We used a 900K Big Buck Bunny video and trans-coded it from AVI to MP4 three times, we added up those 3 runs and averaged the scores reported here.
Here is a detailed breakdown of HandBrake’s features:
Built-in Device Presets—Get started with HandBrake in seconds by choosing a profile optimized for your device, or choose a universal profile for standard or high quality conversions. Simple, easy, fast. For those that want more choice, tweak many basic and advanced options to improve your encodes.
- Supported Input Sources—Handbrake can process most common multimedia files and any DVD or Blu-ray sources that do not contain any kind of copy protection.
In Handbrake the ASUS MAXIMUS VIII EXTREME turned in a score of 82.4 seconds taking second place.
RealBench uses real, open source applications to test your PC as it would perform in RL. Although it can be competitive, it’s not primarily designed to be more hardcore and time-consuming – it’s a benchmark for everyone.
Select the three tests and run the benchmark to get your result. Each test uses different parts of your PC subsystem, so all areas are covered. Share the result here on the forum to compare to others, or, compare to pre/post overclocks and pre/post upgrades to get maximum value from your PC.
On RealBenches Heavy Multitasking test the ASUS MAXIMUS VIII EXTREME turned in a score of 91.922 a couple of seconds ahead of its closest competitor.
The RealBench Image Editing test shows the ASUS MAXIMUS VIII EXTREME at 71,545 a couple of seconds faster than the board below it.
Image Encoding has the ASUS MAXIMUS VIII EXTREME finished the test in 110.193 less than a second ahead of the MAXIMUS Hero.
The ASUS MAXIMUS VIII EXTREME scored a 1161 on the OpenCL test using the R9 380 4G which is a squeek by to the top of the chart.

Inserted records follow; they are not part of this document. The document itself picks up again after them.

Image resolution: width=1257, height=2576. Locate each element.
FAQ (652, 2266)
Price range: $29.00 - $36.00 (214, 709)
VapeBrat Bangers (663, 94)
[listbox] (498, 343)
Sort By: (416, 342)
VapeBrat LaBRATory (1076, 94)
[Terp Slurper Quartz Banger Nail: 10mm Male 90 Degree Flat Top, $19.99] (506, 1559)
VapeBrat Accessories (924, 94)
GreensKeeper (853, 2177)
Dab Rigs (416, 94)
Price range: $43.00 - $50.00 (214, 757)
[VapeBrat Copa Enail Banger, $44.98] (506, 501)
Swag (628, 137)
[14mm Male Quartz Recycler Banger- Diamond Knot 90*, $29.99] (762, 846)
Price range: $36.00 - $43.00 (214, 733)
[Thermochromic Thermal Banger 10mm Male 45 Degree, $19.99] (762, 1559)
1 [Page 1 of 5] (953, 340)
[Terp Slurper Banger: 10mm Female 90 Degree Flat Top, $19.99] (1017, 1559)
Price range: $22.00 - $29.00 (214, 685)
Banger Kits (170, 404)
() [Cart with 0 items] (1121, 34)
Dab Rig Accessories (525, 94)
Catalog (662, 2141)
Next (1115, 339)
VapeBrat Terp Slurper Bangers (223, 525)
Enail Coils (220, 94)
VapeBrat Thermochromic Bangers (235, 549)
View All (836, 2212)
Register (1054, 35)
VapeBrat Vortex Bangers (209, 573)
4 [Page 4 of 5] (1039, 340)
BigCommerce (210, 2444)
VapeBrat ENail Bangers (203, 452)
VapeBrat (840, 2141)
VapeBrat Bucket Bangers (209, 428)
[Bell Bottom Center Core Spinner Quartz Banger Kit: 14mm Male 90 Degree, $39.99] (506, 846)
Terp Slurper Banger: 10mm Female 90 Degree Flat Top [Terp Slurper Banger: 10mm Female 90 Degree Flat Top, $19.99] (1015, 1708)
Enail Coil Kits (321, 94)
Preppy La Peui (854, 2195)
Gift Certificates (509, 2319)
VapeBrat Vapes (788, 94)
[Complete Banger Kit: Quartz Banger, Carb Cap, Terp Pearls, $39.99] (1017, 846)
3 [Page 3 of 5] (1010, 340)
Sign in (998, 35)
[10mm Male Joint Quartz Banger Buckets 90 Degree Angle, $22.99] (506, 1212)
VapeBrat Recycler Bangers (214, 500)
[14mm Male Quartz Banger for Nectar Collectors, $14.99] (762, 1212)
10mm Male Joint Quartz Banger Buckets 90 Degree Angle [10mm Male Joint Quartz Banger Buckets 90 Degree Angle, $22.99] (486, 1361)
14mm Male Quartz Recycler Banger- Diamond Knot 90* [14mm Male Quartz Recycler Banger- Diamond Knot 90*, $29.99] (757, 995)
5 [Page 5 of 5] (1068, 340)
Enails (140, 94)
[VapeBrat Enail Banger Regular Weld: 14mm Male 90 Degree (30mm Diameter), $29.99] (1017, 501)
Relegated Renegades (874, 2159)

Designed as a complex utility for analyzing your computer’s software and hardware abilities as well as running various tests to stress out components separately, SiSoftware Sandra Lite is one of the most resourceful apps in its category. It includes numerous options that require significant time to get used to if you’re not familiarized with this kind of software. Suffice it to say, it targets power PC users.
When it comes to hardware data, it is possible to get a complete overview on the computer (e.g. processors, memory, graphics), storage adapters and devices (e.g. drive geometry, S.M.A.R.T.), mainboard, chipsets, busses, processors, power management, display and video adapters, GP (General Purpose) processors and accelerators, printers and faxes, and so on. Regarding software, the application shows details pertaining to the logical drives, file types, fonts, media devices, operating system, memory usage, processes, modules, services and drives, and more.
There are multiple types of benchmarks available, such as SIMD processor units, ALU and FPU processors, as well as financial analysis. Any tasks that you frequently perform can be added to a favorites list for quick access, while information from any area can be generated into a report and exported to file for close inspection and safekeeping. Modules that you don’t need can be easily deactivated. In addition, it is possible to monitor the environment of your computer.